STATED TASK –
Count the lines in the listing below that contain the string "Click", and reply with the number alone.

Raw listing –
□ □ □ □ □ □ □
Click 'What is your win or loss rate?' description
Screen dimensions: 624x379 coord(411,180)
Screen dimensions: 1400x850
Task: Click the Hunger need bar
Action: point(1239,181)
□ □ □ □ □ □ □
THE ANSWER –
2